Just curious what everybody's preference is for m&p bases. I purchased Organic Stephensons crystal nco. Of the few reviews, all of them being 5 star, everyone talked about how much they like it. Personally, its not what it's cracked up to be and dries out our skin. It will probably be good for summer time, but it's not for winter. I'm looking for a good all around base without having to buy a bunch of different kinds to test them out. 

Zeus


----------



## Saintlysoaper (Feb 29, 2016)

I liked the Kay's soap bases more than Stephenson and definately more than the brambleberry ones.  The ingredients on the label don't look so appealing though


----------



## Jhonywalker4090 (Mar 1, 2016)

I know you said you don't want to buy a bunch of different bases but I know BB and at least one other site has sample packs you can buy that way you get a small amount of different types and see what works best for you and your family.


----------



## lisamaliga (Mar 5, 2016)

Have you tried SFIC? I've used them as much as Stephenson and I really like the bases. They melt very well. Here's their ingredient list:
http://www.sficcorp.com/images/7a3d989522e514db60bc75023d0a3fab.pdf

Brambleberry [BB] carries the SFIC bases.


----------



## lsg (Mar 5, 2016)

I make my own base most of the time.


----------



## dibbles (Mar 5, 2016)

I agree - SFIC was the best base I have tried. I especially liked the goat milk base and the honey base, and I think there was a hemp base I especially loved as well. I haven't bought M&P for awhile, so I don't know if they still make the hemp base. I've also used BB low sweat base, which is great for the humid summer months. It is pickier to work with, and I think it is a little more drying too.


----------



## Soapsavvy (Mar 9, 2016)

Dibbles I got my  Hemp, Shea, and Goats milk base  a few weeks ago from Natures Garden. I haven't used any of my bases yet, but I'll report back when I do. I'm also wondering since the topic is being discussed, what do others add to a M&P ( when they feel it kinda inferior)  to make it more moisturizing instead of having to buy a completely different product?


----------



## tinatolle (Mar 9, 2016)

*To SoapSavvy*

I add shea butter, cocoa butter, almond oil, and jojoba oil to my M&P bases.  It takes a lot of experimenting because you can over do it sometimes.  
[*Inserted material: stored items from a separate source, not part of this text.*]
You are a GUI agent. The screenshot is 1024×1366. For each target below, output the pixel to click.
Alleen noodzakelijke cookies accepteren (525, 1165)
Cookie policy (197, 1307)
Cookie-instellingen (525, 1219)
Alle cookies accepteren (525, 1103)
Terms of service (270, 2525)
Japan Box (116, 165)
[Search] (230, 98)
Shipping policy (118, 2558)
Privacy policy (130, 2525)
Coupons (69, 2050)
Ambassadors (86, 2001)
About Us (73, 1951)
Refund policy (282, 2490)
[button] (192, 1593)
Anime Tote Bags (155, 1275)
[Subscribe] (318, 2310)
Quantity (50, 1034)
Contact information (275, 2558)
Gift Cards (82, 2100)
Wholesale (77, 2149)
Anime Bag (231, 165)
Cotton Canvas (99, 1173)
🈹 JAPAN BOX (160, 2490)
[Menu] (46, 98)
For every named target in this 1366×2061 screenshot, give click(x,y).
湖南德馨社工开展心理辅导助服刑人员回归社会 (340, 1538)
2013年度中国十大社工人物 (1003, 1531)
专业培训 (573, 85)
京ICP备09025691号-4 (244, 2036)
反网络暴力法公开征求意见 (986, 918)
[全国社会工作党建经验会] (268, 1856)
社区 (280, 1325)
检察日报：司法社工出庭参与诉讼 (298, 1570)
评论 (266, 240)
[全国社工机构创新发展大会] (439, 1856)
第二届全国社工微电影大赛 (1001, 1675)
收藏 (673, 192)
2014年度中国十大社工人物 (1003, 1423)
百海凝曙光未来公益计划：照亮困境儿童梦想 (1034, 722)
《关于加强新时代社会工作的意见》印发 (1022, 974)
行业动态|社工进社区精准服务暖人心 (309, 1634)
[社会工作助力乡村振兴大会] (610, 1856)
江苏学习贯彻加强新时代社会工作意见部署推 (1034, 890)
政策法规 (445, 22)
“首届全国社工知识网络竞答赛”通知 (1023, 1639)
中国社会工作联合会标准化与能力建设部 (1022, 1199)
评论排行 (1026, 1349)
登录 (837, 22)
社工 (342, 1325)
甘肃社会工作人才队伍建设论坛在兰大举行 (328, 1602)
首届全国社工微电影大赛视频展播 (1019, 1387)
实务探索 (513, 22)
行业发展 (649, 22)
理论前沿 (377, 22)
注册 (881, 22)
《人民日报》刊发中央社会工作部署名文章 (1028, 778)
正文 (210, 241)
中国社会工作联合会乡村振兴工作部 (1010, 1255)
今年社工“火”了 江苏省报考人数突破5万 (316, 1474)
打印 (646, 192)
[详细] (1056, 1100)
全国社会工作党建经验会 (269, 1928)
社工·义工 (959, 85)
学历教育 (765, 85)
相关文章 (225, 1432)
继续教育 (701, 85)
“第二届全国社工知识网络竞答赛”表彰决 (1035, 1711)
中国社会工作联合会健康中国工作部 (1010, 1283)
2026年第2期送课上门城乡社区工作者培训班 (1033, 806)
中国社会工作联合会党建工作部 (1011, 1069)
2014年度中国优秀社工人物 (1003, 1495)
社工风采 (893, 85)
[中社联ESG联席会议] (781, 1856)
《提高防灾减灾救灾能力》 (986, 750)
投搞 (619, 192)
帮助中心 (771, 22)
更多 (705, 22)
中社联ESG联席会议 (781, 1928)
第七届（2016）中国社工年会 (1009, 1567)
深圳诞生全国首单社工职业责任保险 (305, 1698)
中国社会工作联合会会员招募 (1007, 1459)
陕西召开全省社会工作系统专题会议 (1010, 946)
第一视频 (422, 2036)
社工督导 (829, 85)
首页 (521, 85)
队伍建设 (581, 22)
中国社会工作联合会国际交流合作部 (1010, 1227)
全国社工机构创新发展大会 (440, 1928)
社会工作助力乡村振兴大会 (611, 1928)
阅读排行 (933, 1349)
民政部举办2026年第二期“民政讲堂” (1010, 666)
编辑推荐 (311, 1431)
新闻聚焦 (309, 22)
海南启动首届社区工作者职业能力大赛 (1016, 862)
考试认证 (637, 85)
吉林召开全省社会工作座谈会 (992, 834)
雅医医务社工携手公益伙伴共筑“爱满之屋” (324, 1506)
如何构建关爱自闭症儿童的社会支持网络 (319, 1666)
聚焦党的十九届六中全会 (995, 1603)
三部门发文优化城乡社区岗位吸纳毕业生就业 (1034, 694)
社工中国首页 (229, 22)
I use the following for 1 lb.  Also, I don't use any other base other than the SFIC.  I prefer honey and shea SFIC.

.5 ounces of cocoa butter
1 oz shea butter
1 oz sweet almond oil
.25 oz jojoba oil

My soaps do well with these ingredients.  I use them all in shea bases and just the two oils in the honey base, since I want to keep it looking clear.

Hope this helped.


----------



## Zeus (Mar 11, 2016)

Thanks for the input everyone. I think I'm going to grab an SFIC sampler from BB. 
On another note about additives, has anyone added Powdered goats milk to their base? Would there be benefits to adding, or would it be useless being powdered? I would guess I would have to add more liquid to hydrate it


----------



## lisamaliga (Mar 11, 2016)

Zeus said:


> On another note about additives, has anyone added Powdered goats milk to their base? Would there be benefits to adding, or would it be useless being powdered?



Powdered goat's milk is a wonderful additive. You can sprinkle it in when the soap's half melted -- about 1 teaspoon per pound. You'll love the creamy lather!


----------